Data shown:
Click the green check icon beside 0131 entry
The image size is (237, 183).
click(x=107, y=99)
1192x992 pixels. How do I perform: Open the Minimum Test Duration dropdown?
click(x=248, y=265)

Set problem:
Return these rows word for word, with no changes.

Output:
Click the green check icon beside 0131 entry
The image size is (237, 183).
click(x=107, y=99)
1192x992 pixels. How do I perform: Open the Minimum Test Duration dropdown?
click(x=248, y=265)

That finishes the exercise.